Un regard qui retourne le « rien »

Luc 1, 48
« Tout mon être exalte le Seigneur, car il a posé son regard sur le « rien » de sa servante »

Noël, c’est d’abord un regard ! Un regard très particulier, de ceux qui font tout à coup exister, de ceux qui donnent existence et consistance… Nous connaissons tous ces regards fuyants, ceux qui nous évitent et nous donnent l’impression d’être transparents. Tout commence donc par ce regard que Dieu pose sur la très jeune Marie, Miriâm, faudrait-il dire dans la langue de la Palestine d’alors.

Cela me fait penser à l’histoire de cette vieille dame russe qui va trouver son directeur spirituel en lui expliquant que, pendant des années, elle a prié chaque jour la prière de Jésus et que, malgré cela, elle n’a jamais fait l’expérience de la présence de Dieu.
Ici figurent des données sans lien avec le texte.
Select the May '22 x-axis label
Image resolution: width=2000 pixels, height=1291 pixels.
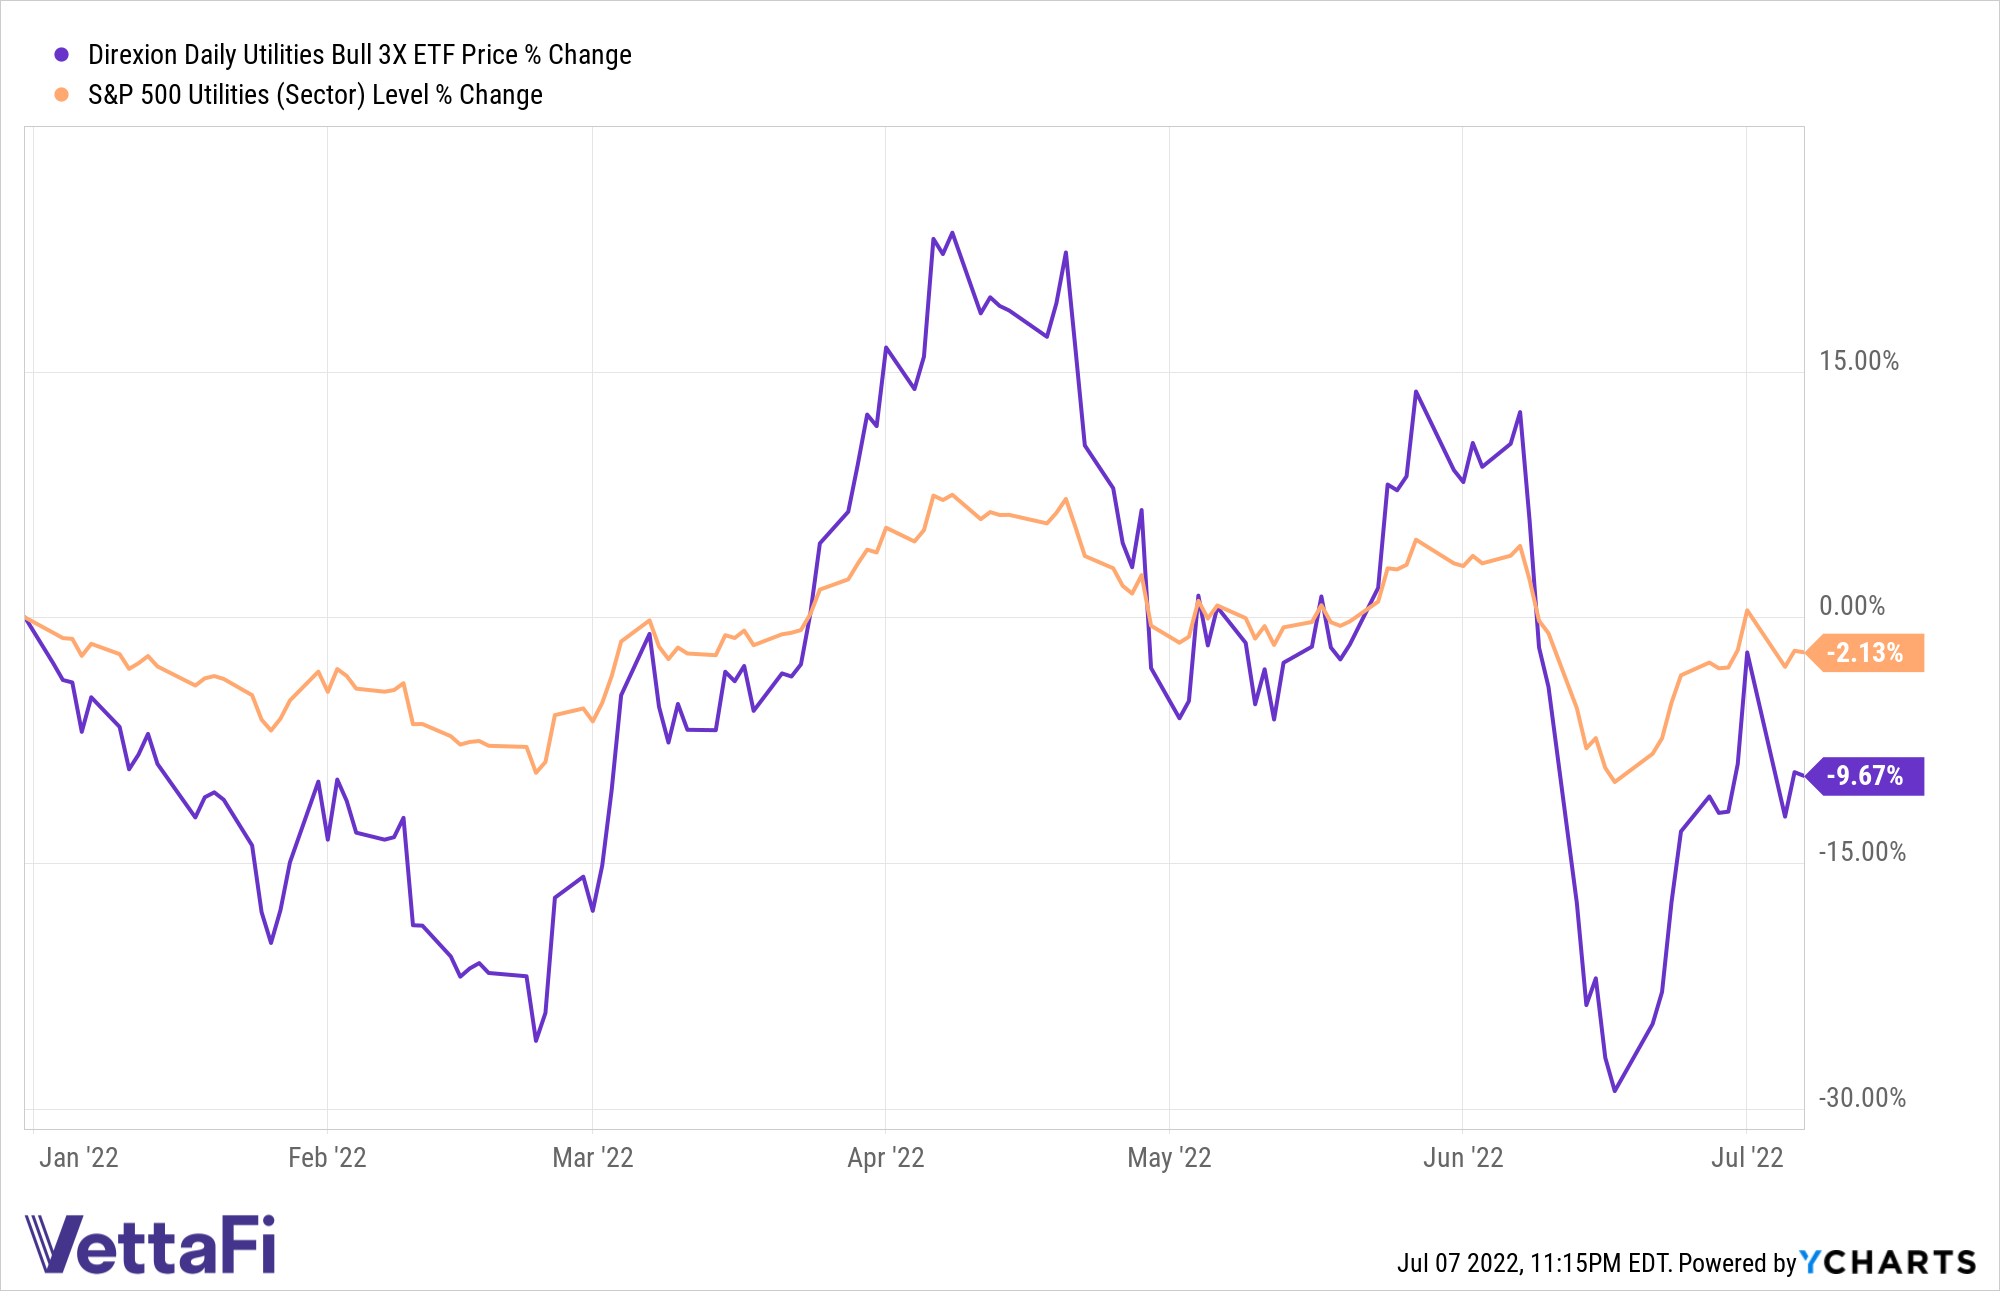pyautogui.click(x=1169, y=1158)
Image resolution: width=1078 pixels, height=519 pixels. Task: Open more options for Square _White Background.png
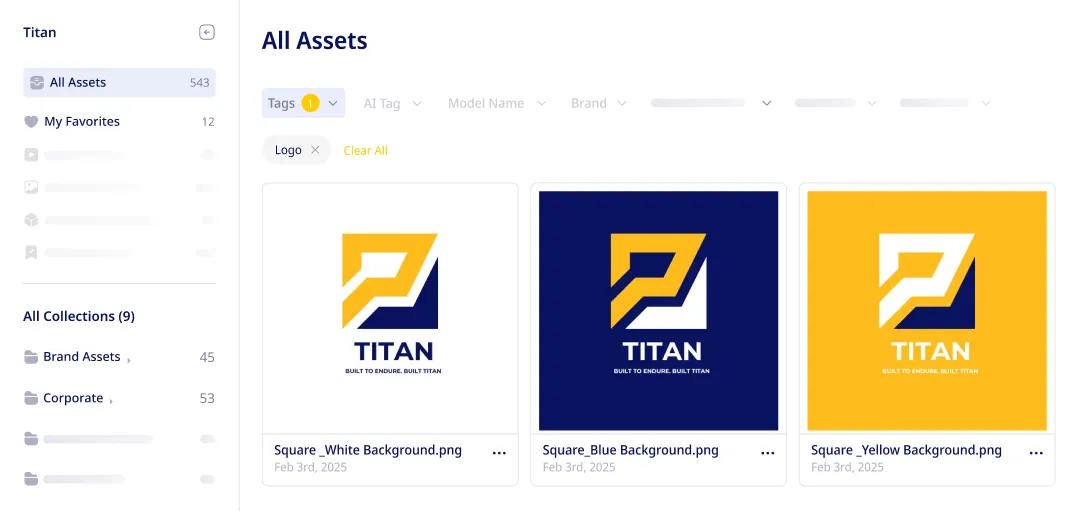[x=500, y=453]
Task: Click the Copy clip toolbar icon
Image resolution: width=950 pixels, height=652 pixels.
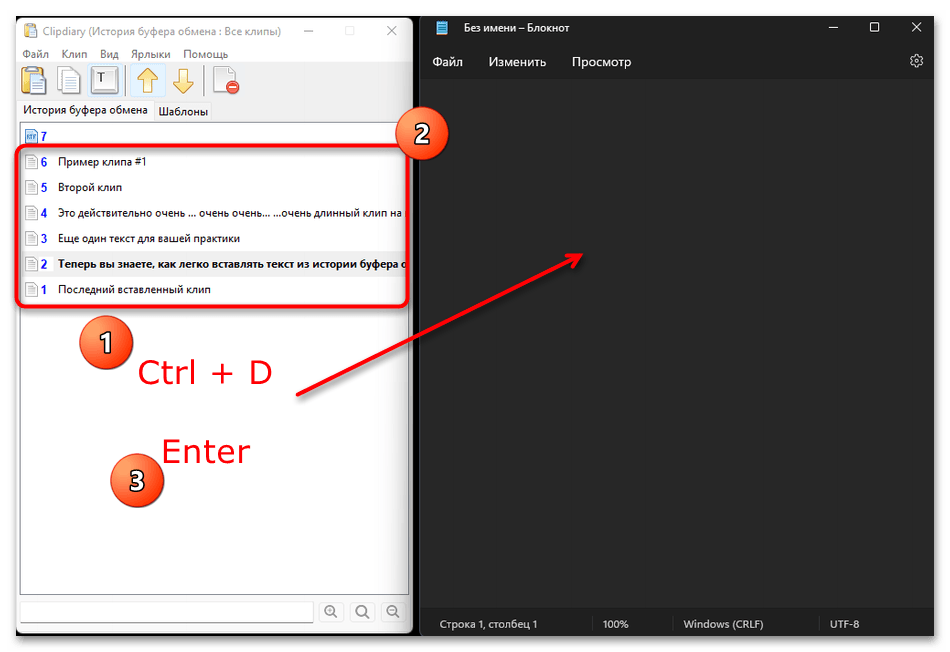Action: click(69, 81)
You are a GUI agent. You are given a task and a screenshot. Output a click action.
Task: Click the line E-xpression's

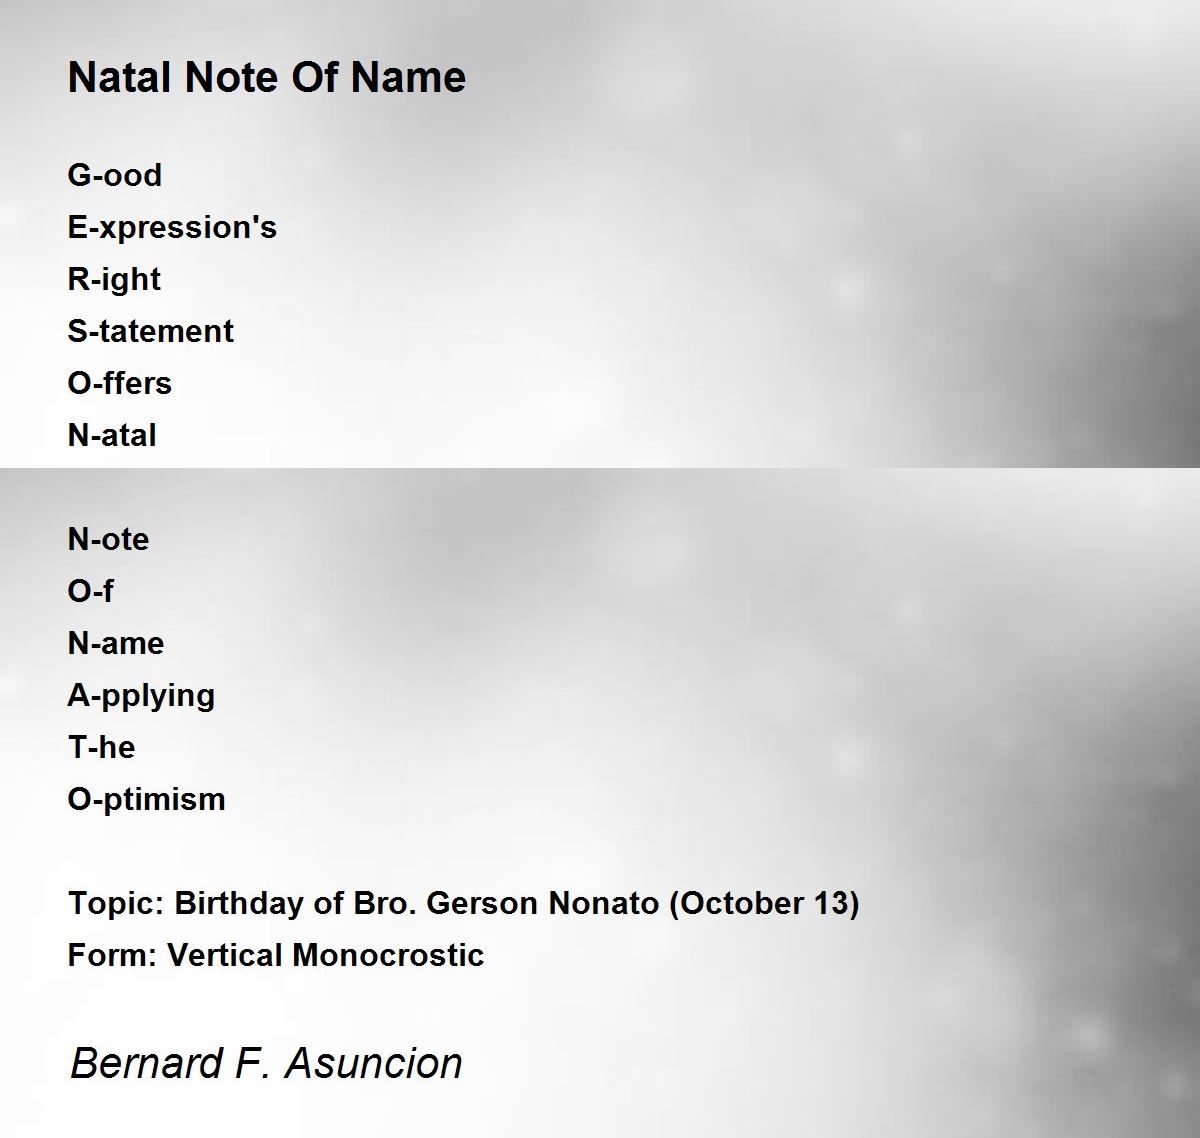(172, 228)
Et lui ne lui propose pas de prier plus fort ou plus souvent, ni même de donner sa fortune aux pauvres, il lui dit seulement : « Ne changez pas votre vie, mais regardez-la, ou plutôt laissez-vous regarder par Dieu. Faites toutes choses en sentant – non en pensant ! – qu’il vous regarde, non pour vous surveiller, mais pour veiller sur vous. Laissez-le vous regarder et réjouissez-vous simplement de cela ». Après six mois, la vieille dame revient vers le prêtre : « Je vous remercie, dit-elle, ce que j’ai cherché en vain toute ma vie, la présence de Dieu, je l’ai trouvée maintenant. »

Oui, tout commence par un regard ! Dieu pose son regard sur « l’infiniment rien » de sa servante… Ce « rien » n’a rien à voir avec l’humilité qui est encore une vertu, une posture morale donc choisie. Or, Marie n’est pas vertueuse. Le « rien » de Marie, c’est la condition de ceux qu’on appelle dans la Bible les « pauvres de Jahvé ». Ils sont tellement pauvres qu’ils n’ont plus que le Seigneur pour recours ! Ils n’intéressent personne. Ils sont la poubelle de l’humanité. Ce « rien », ce n’est donc pas l’humilité, mais l’humiliation, la spoliation, l’aliénation… une condition qu’on n’aurait pas l’idée de choisir, parce qu’elle est tout en bas de l’échelle sociale, parce qu’elle représente ce très-bas où la vie est à peine une survie, où le pain et la considération sont toujours manquants.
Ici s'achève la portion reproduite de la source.